For nearly four hours in all, the Socialist government, its leftist partners in parliament, and the opposition parties are to discuss the country’s situation, four years after the unprecedented supply-and-confidence agreements signed between the Socialist Party (PS) and the Left Block (BE), Communist Party (PCP) and Greens (PEV).
The legislative elections of 2015 handed victory to the right-of-centre coalition of Social Democratic Party (PSD) and People’s Party (CDS-PP) that had been in power since 2011, but it failed to secure an absolute majority of deputies.
For the first time since Portugal’s 1974 Revolution, the parties on the left reached an agreement among themselves on the formation of a government, in this case a minority one, led by Socialist António Costa, which has lasted ever since.
Wednesday’s plenary session of parliament is to start at 2.30pm, with Costa having up to 40 minutes for his opening speech.

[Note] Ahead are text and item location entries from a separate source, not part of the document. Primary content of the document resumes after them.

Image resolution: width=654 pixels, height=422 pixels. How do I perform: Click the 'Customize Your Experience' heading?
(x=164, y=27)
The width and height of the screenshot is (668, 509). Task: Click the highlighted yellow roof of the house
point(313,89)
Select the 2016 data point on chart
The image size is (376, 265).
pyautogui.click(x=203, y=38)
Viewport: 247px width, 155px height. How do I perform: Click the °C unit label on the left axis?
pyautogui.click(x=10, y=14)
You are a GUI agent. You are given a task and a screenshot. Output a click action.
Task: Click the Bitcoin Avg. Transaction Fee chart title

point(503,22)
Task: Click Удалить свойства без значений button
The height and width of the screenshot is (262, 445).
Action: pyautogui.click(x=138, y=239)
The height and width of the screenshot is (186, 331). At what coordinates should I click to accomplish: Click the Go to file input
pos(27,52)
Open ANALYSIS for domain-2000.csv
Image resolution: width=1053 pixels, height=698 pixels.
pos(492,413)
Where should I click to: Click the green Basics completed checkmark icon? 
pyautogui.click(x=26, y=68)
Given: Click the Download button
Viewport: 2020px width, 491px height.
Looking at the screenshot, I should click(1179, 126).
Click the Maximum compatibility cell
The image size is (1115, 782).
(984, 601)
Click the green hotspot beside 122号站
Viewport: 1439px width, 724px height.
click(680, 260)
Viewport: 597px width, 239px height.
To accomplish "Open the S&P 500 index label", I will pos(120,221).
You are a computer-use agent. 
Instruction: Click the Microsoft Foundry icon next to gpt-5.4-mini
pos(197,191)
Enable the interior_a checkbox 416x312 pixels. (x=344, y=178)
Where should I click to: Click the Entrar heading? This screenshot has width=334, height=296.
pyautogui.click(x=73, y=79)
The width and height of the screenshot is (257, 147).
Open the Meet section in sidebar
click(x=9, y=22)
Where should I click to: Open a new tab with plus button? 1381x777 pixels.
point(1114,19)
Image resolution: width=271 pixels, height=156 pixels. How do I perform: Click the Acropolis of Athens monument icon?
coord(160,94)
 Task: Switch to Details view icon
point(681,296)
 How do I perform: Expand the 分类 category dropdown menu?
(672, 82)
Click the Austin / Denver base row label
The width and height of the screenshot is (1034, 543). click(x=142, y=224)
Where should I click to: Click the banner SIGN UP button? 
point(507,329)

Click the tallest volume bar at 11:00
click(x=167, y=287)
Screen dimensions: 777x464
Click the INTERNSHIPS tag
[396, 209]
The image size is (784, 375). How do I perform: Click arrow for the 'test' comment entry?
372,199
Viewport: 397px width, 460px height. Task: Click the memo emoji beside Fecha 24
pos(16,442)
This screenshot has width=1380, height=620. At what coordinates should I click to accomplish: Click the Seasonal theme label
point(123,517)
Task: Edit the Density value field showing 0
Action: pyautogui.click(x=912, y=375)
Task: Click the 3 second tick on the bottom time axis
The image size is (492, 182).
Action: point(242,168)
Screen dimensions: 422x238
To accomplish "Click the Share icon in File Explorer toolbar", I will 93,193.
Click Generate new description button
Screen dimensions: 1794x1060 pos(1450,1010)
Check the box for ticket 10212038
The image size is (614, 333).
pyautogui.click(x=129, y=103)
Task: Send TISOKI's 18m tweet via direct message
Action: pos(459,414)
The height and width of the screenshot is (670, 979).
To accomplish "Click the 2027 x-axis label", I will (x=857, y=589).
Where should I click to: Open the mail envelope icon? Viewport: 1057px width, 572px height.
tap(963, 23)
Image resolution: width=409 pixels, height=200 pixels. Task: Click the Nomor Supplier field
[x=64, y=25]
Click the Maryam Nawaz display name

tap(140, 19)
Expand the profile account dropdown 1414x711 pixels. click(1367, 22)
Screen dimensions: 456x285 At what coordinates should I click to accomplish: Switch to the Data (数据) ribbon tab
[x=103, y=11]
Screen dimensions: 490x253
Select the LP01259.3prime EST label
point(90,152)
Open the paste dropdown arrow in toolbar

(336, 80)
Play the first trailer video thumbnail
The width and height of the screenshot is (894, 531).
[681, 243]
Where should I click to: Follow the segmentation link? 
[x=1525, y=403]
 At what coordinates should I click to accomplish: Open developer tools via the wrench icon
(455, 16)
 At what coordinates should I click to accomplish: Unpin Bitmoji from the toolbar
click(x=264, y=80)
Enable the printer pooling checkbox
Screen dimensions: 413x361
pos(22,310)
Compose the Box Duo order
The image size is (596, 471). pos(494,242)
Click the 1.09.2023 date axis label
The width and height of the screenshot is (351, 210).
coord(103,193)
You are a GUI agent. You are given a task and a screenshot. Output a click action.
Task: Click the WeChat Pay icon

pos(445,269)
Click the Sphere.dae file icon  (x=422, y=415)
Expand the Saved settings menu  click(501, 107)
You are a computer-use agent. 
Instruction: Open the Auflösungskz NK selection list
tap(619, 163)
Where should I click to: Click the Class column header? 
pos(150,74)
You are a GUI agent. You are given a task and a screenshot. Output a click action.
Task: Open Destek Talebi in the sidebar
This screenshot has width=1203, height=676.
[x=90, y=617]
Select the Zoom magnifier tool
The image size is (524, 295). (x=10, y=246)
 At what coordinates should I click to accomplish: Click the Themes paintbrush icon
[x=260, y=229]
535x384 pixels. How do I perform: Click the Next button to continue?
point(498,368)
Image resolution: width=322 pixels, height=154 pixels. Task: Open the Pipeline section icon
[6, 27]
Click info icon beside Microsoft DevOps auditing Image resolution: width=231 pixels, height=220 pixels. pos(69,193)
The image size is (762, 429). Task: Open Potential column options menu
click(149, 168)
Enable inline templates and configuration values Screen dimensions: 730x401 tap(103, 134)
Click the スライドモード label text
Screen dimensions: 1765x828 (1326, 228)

There follow questions from the parties, by order of their number of deputies: PSD, PS, BE, CDS-PP, PCP, PEV and PAN, which has just one. Each parliamentary group is also allowed to make their own speech, in the same order.
The government then closes the debate, with a speech of 10 minutes, usually by a minister, not the prime minister.
Of the party leaders, only the PSD’s, Rui Rio, is not a member of parliament and will not be in the chamber. The others’ speeches are to be made by Catarina Martins, the BE coordinator, Jerónimo de Sousa, secretary-general of the PCP, and Asunción Cristas, president of the CDS-PP.
Last year’s debate on the state of the nation confirmed not only that there were internal problems in the ‘gerIngonça’ or contraption, as the PS’s agreements with the left are called, but also a continuing fracture between left and right.
The debate on the state of the nation was created in 1992, at a time when the PSD had an absolute majority, inspired in part by the tradition in the US Congress. The first took place in 1993.